Да, Аленэ грешна в том, что посылала вслед Ранеки проклятия! А кто бы сдержался, если его предал самый близкий человек? Но она не думала, что её злость может его убить, не желала смерти этому подлецу. И Таира не виновата! Нельзя винить девочку за то, что ей тоже передался этот треклятый дар. Девочка ведь не пользовалась магией!
Когда Ранеки умер, та, другая позвала магов и обвинила в его смерти Аленэ. Соседи, которые ещё вчера разделяли Огонь с женщинами Таппи, тут же от них отвернулись. Жители деревни припомнили все случаи, когда у них кто-то болел или что-то ломалось, и обвинили в этом Аленэ, запретили детям даже подходить к Таире. Так за один день исчезли добрососедские отношения, оставив лишь испуганное шушуканье за спиной да охранные знаки, отгоняющие ведьм. А вечером прибыли маги, схватили Таиру, сначала услышав её дар. Женщина не могла не попытаться освободить дочь, тогда они сковали и магию Аленэ.
Надежды не осталось. Вокруг только пустота. Внутри только пустота. И жить больше незачем.
Хиден отшатнулась, спряталась за спиной наставника, словно бы он мог защитить её от холода и безнадёжности мыслей несчастной женщины, и продолжила наблюдать. Маги закончили свою изобличительную речь. Вновь зашелестела толпа, и солнце вылезло из-за облака, ударило жаром, больно резануло светом по глазам – происходящее опять показалось лишь спектаклем теней, злой сказкой для взрослых.
Старшую из женщин куда-то увели, и на помосте остались только сгорбленная детская тень и один из магов, поплотнее. Он вскинул руку, тихо прошептал несколько слов, и крестьяне вновь отхлынули от сцены, полностью загородив обзор.

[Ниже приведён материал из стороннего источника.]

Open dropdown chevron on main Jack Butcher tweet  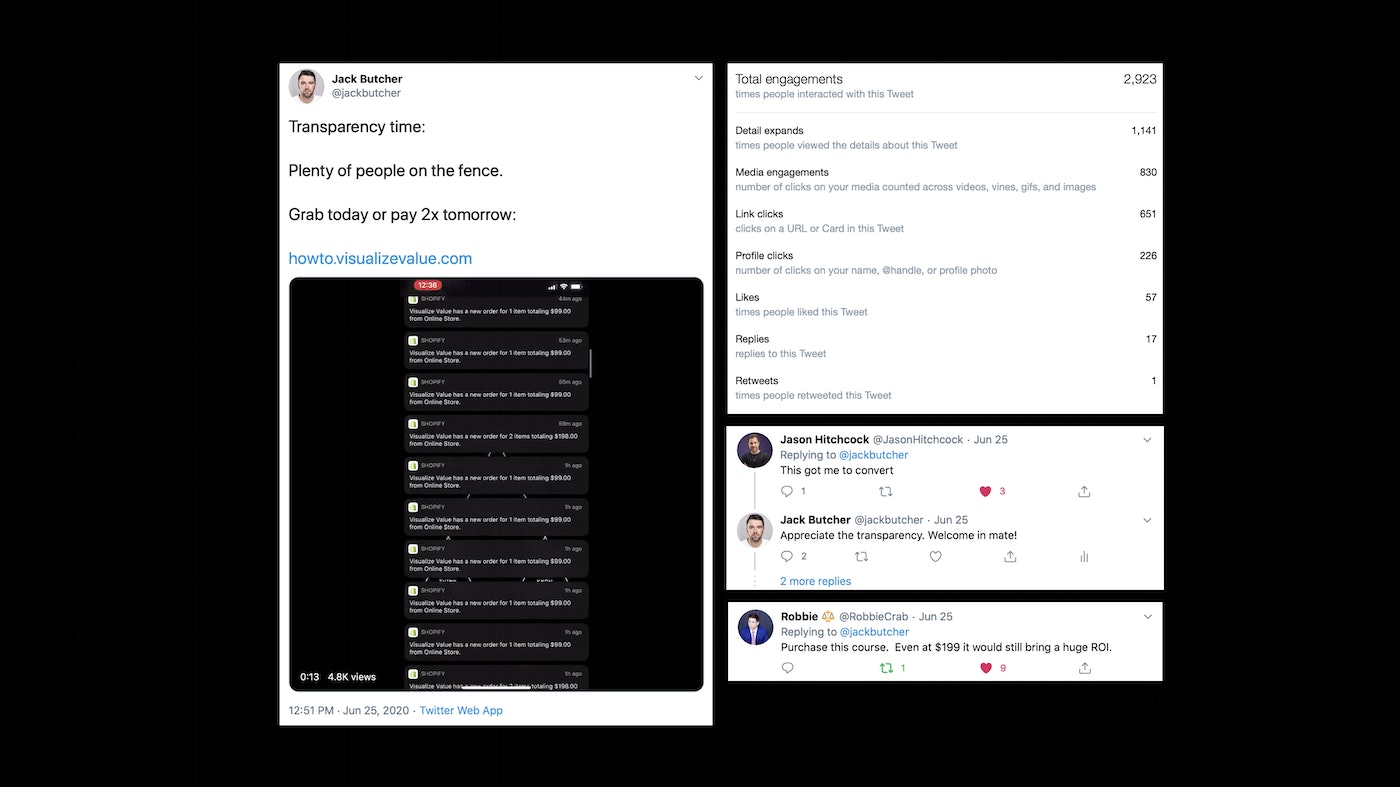pos(698,78)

Беззвучный то ли крик, то ли всхлип отдался головной болью. Незнакомый голос причитал, плакал, скулил, просачиваясь в мысли всех, кто мог его услышать. Хиден присела, закрыв уши руками. Она не хотела, не хотела чувствовать этот незнакомый детский голос, не хотела знать боль этой девочки – Таиры. Но разве можно укрыться от мысленной речи, просто заткнув уши?

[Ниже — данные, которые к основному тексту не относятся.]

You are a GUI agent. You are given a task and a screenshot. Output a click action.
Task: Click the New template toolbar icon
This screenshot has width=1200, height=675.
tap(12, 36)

Голос всхлипнул ещё раз – громко, надрывно, словно прощаясь, – и затих. Совсем. По спине Хиден побежал холодок. В глазах потемнело. Мир закружился и исчез.
Огонь негасимый! Орриэ-лаэ не ожидал, что Хиден-эли окажется такой впечатлительной и упадёт в обморок. Или сказалась августовская жара? Воспитанная в холоде Нижнего мира девочка с трудом переносила летнее солнце Хиэй. А алор даже не подумал захватить зонт, словно забыл, что имеет дело с хрупкой маленькой девочкой.

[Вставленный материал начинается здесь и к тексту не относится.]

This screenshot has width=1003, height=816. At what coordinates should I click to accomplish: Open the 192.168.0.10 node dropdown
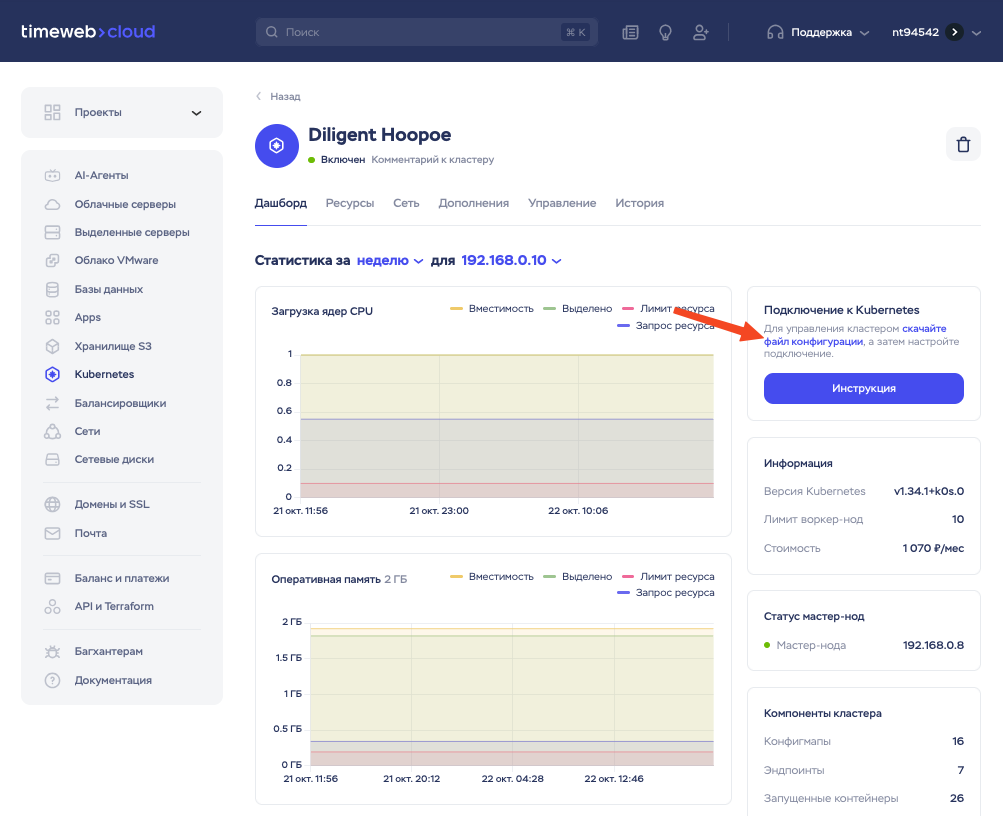511,260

Хотя, возможно, так даже лучше. Воспитательный эффект будет сильнее. Алор аккуратно уложил беловолосую на подушки и направил паланкин прочь из деревни, обратно в Огненную столицу.
– Я хочу домой, – первое, что сказала девочка, очнувшись.
– Уже едем.
Хиден-эли села, закрыла лицо ладошками, ушла в себя.
Больно, когда радужные витражи разбиваются, да? Страшно понимать, что добрых сказок не бывает? Добро пожаловать в реальный мир, девочка, мир, полный несправедливости. Все когда-то через это проходят – Орриэ-лаэ невесело усмехнулся, – и чем раньше, тем легче сложить из осколков новую иллюзию.